*Task objective*:
Output every line from the beginning of the records through the line that contains "ราสพ์เบอร์รี่ชิฟฟอนเค้ก (Raspberry ...", exactly as it appears.

+===+

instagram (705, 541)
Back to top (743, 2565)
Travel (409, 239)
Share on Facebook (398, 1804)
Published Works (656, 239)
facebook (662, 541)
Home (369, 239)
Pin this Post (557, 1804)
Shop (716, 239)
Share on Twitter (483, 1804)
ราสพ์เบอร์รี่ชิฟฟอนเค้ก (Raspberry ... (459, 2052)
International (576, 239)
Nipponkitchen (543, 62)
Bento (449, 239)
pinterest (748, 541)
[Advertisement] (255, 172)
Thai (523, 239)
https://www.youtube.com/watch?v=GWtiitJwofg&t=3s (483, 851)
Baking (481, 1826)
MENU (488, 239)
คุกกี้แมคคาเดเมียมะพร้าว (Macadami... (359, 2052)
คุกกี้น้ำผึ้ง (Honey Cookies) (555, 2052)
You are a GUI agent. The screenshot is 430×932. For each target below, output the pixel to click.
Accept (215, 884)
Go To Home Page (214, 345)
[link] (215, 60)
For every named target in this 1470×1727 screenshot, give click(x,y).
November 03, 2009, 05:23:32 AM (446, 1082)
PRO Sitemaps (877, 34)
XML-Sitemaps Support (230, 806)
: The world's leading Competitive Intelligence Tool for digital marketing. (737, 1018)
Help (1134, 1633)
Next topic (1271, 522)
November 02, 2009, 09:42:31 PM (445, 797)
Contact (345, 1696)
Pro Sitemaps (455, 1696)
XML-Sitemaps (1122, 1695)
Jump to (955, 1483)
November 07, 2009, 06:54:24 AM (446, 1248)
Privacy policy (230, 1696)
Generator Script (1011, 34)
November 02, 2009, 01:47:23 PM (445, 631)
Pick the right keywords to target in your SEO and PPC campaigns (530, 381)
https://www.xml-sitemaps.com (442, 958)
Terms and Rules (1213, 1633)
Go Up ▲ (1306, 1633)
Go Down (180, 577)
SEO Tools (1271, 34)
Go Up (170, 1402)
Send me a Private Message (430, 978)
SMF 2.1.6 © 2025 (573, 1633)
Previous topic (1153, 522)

+===+

*Answer to the problem*:
instagram (705, 541)
Back to top (743, 2565)
Travel (409, 239)
Share on Facebook (398, 1804)
Published Works (656, 239)
facebook (662, 541)
Home (369, 239)
Pin this Post (557, 1804)
Shop (716, 239)
Share on Twitter (483, 1804)
ราสพ์เบอร์รี่ชิฟฟอนเค้ก (Raspberry ... (459, 2052)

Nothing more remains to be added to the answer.